Eugênio, Veneza e Brasil
De queixo na mão a contemplar o Pôr do Sol em Veneza, Eugênio pensava no Brasil. Talvez não para si: para a filha. Ou talvez não pensasse. Monsieur Eugênio Rosa de Beauharnais como todo filho de pai dominador tinha sua pobre cabeça ocupada.
Seu Pai não era seu pai: era o
marido de sua mãe. E sua família de origem não era poderosa – se tornara tal quando
sua mãe decidiu sabe-se lá por que atrelar seu destino a um oficialzinho francês
chato, sério e, pior que tudo, baixinho. E assim Napoleão e Josefina se casaram
e o filho desta, Eugênio, de João-Ninguém se tornou um Eugênio-Ninguém - só que
com um padrasto poderoso.
O padrastão invadiu a Itália, reuniu
parte do país em novo Reino da Itália e dois segundos de profunda
meditação o levaram a concluir que a coroa de rei assentaria melhor em Sua Augusta
Cabeça. Só que nem mesmo ele tinha o dom da ubiquidade – autodeclarado que fora
Imperador da França. Precisava de alguém para esquentar o real trono italiano quando
ele estivesse longe.

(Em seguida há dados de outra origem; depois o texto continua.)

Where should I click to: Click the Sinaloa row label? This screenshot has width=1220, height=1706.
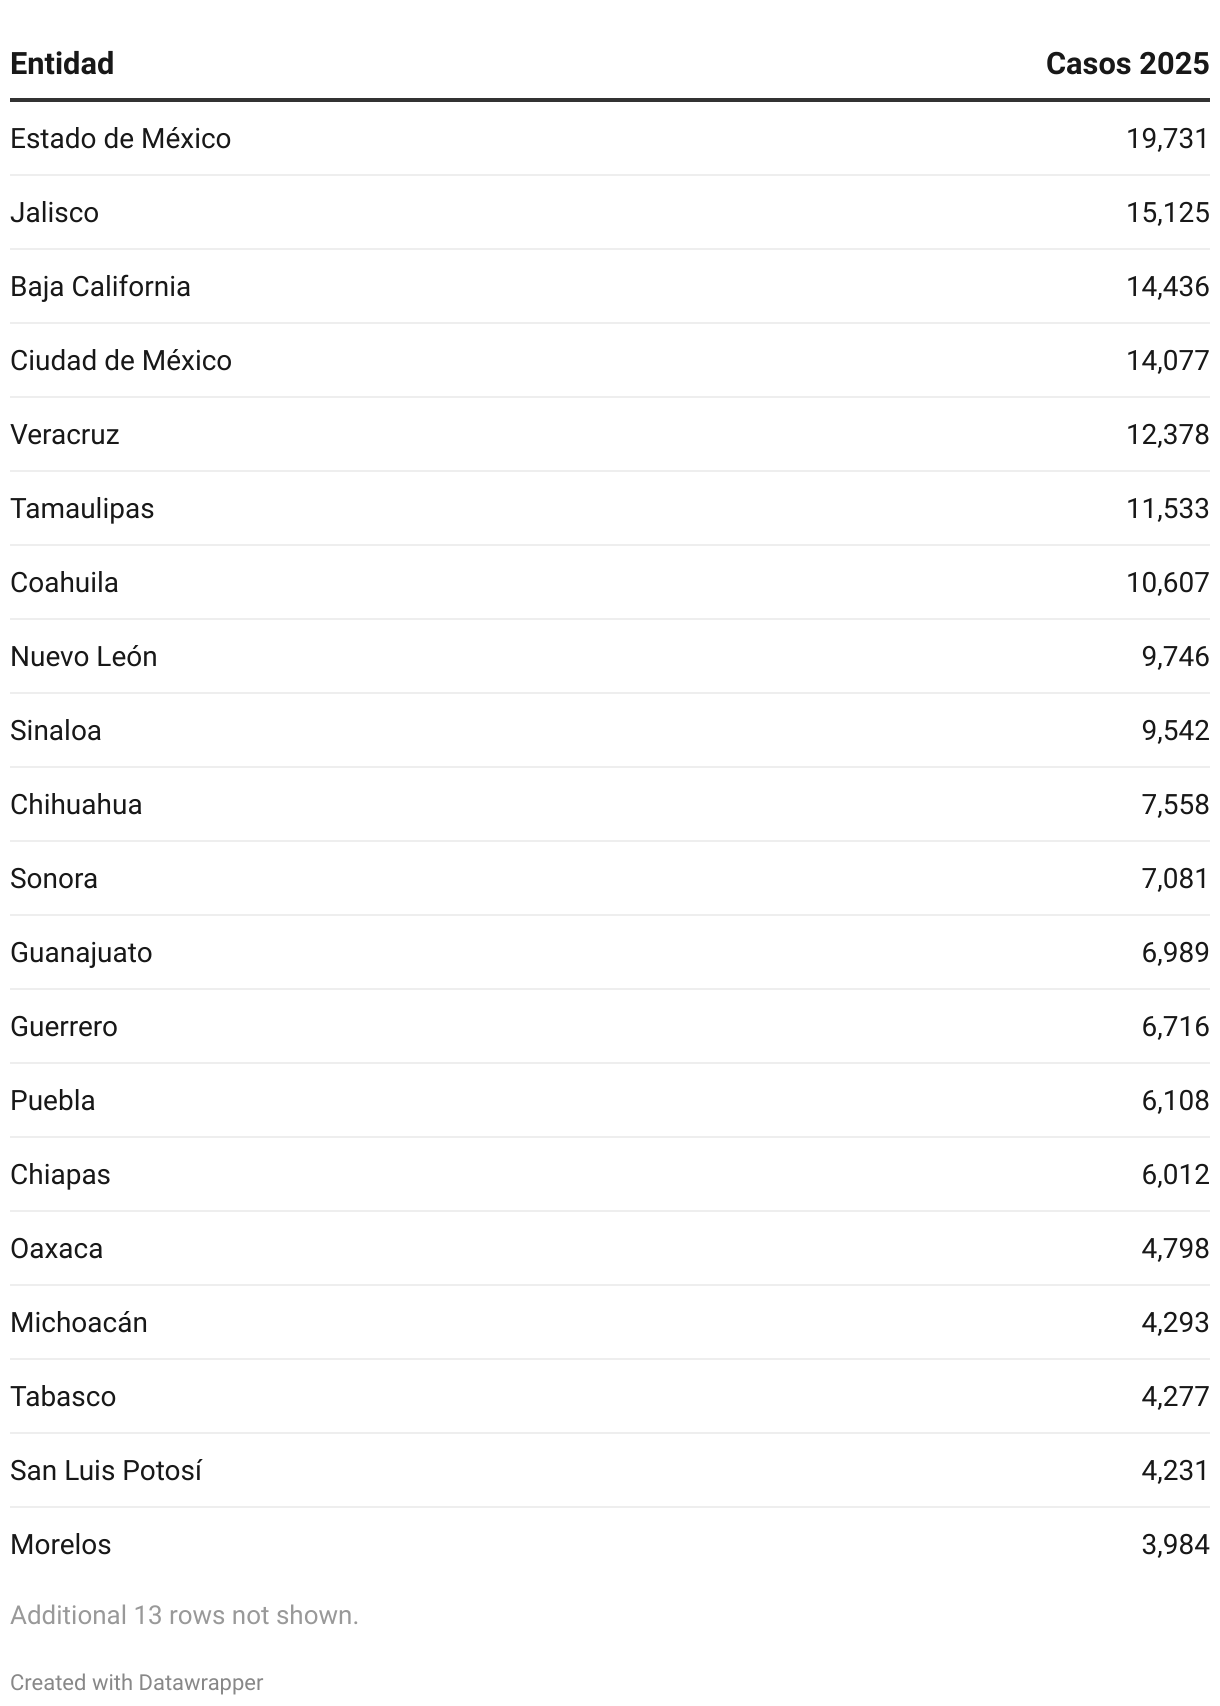click(x=56, y=731)
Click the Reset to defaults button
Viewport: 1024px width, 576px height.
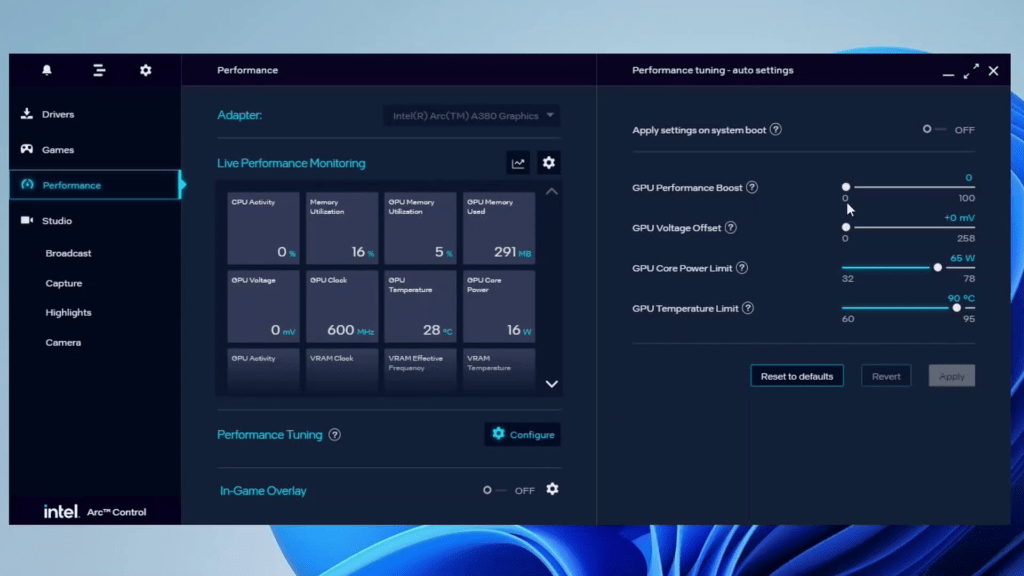(797, 376)
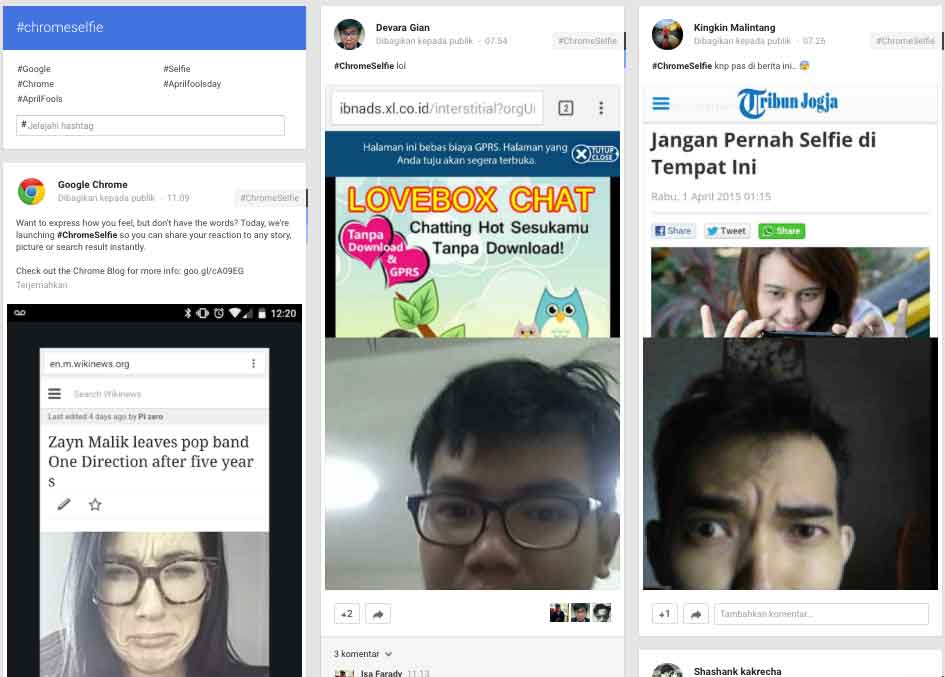
Task: Click the Jelajahi hashtag search field
Action: [151, 125]
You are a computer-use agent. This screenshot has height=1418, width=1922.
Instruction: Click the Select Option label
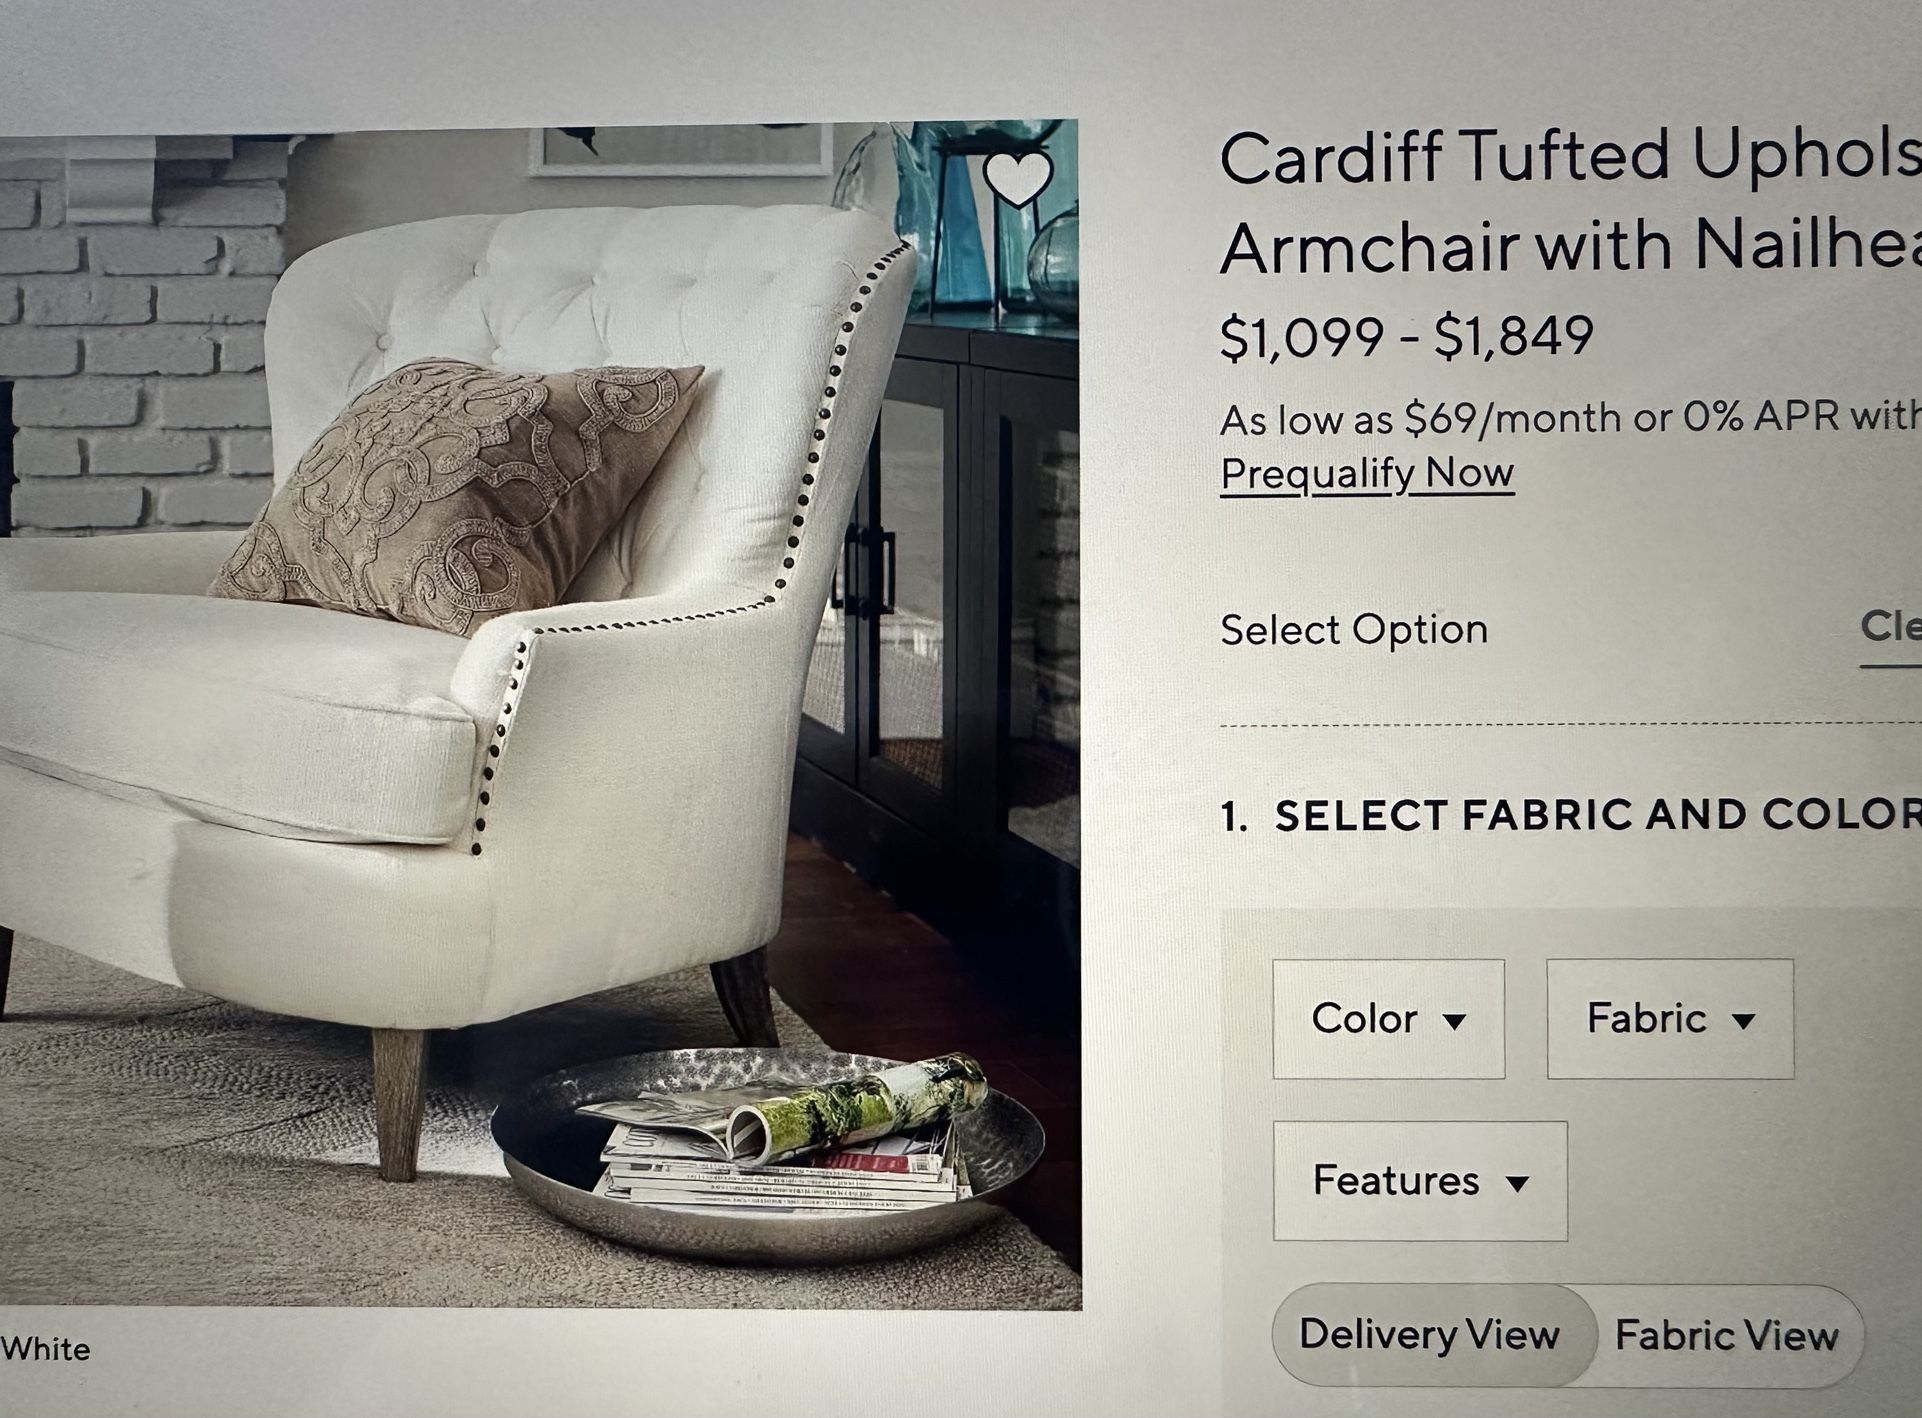coord(1354,630)
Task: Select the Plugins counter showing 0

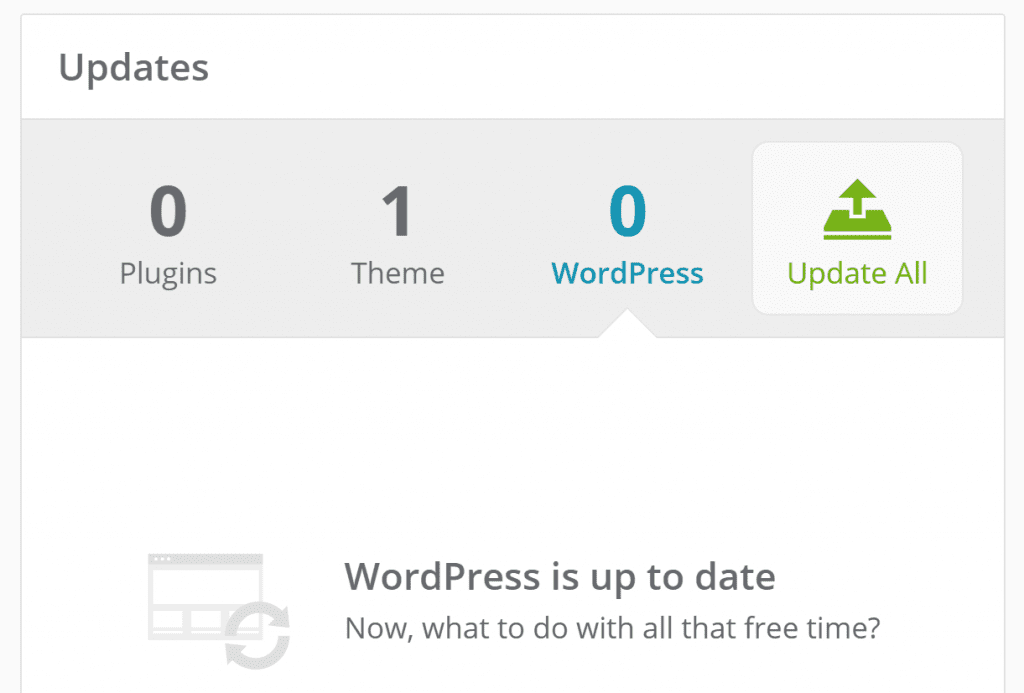Action: (x=167, y=210)
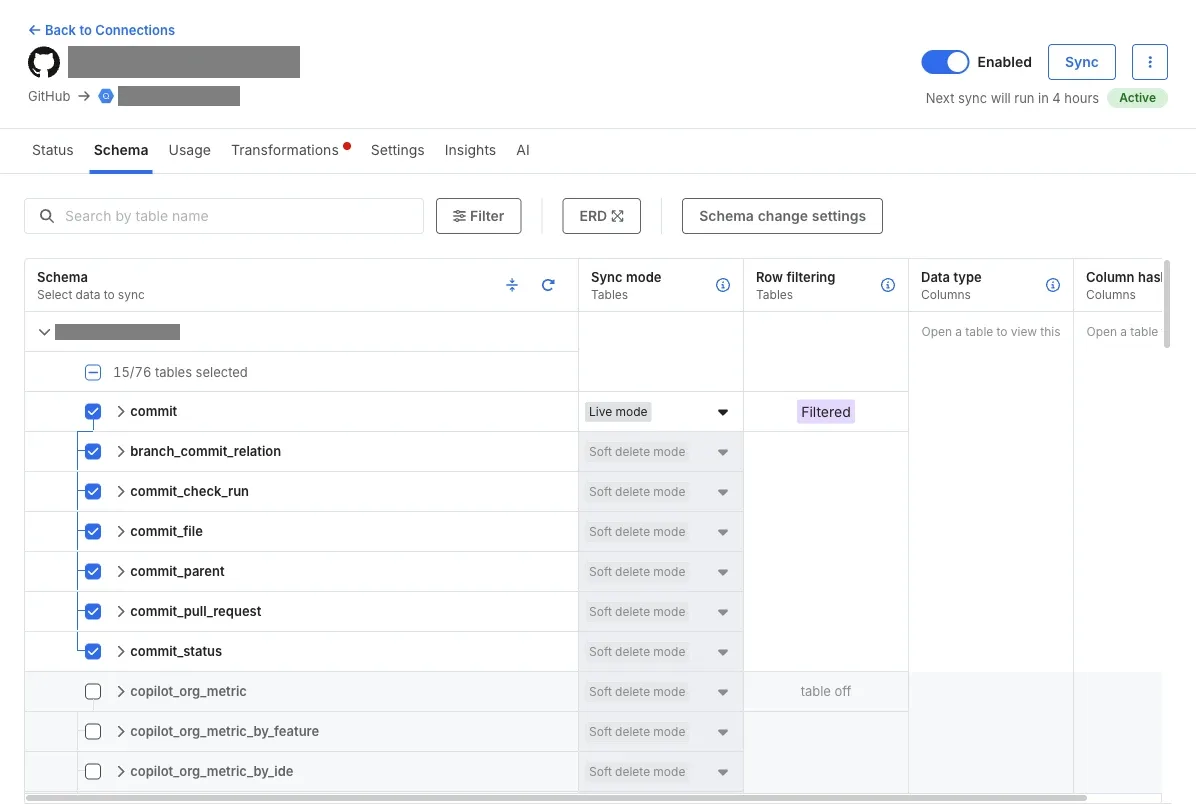
Task: Check the copilot_org_metric table checkbox
Action: coord(93,692)
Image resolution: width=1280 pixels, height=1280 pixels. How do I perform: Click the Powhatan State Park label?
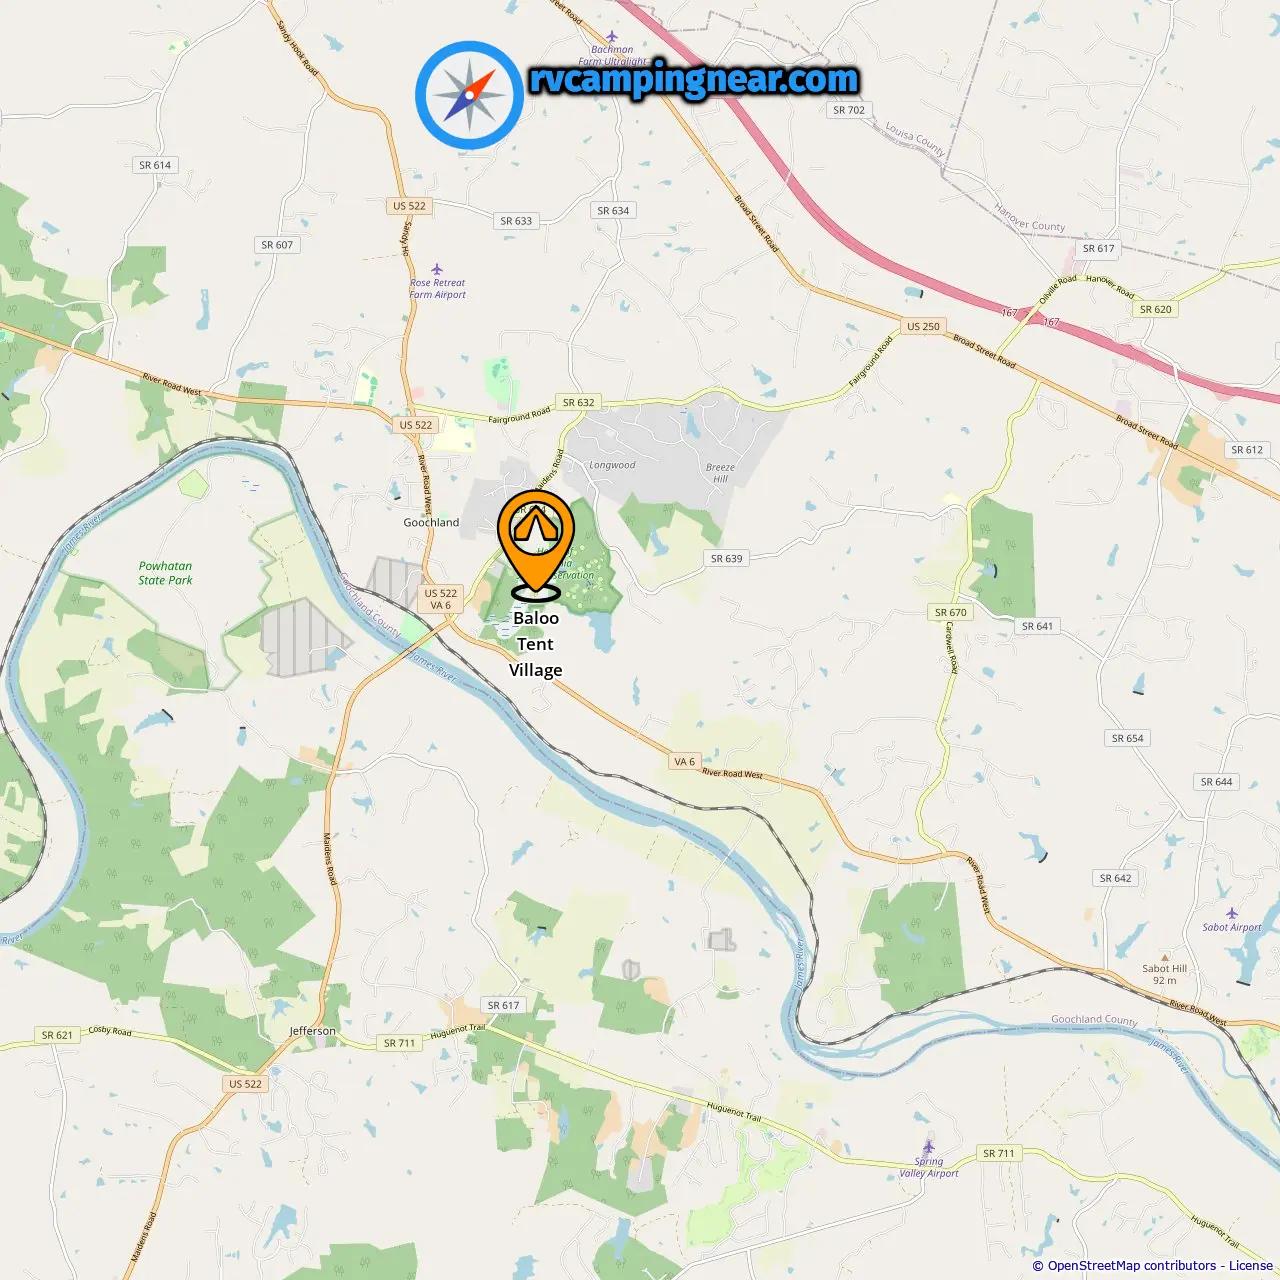[165, 573]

E assim seu enteado Eugênio, como o Vasco, se tornou eterno
vice.
A menção a futebol e ao Brasil não
foi gratuita: Sua Vice-real Majestade gerou uma filha, Amélia – e ela depois se
casou com um tal de Imperador Pedro I, tornou-se segunda Imperatriz do Brasil e
mudou-se para o Rio – antes que o campeonato carioca viesse a existir. O avô-padrasto,
como se sabe, foi veranear em Santa Helena. Quanto ao papi Eugênio, nunca
molhou os pés nas areias de Ipanema. Mas talvez sonhasse com isso, quem sabe.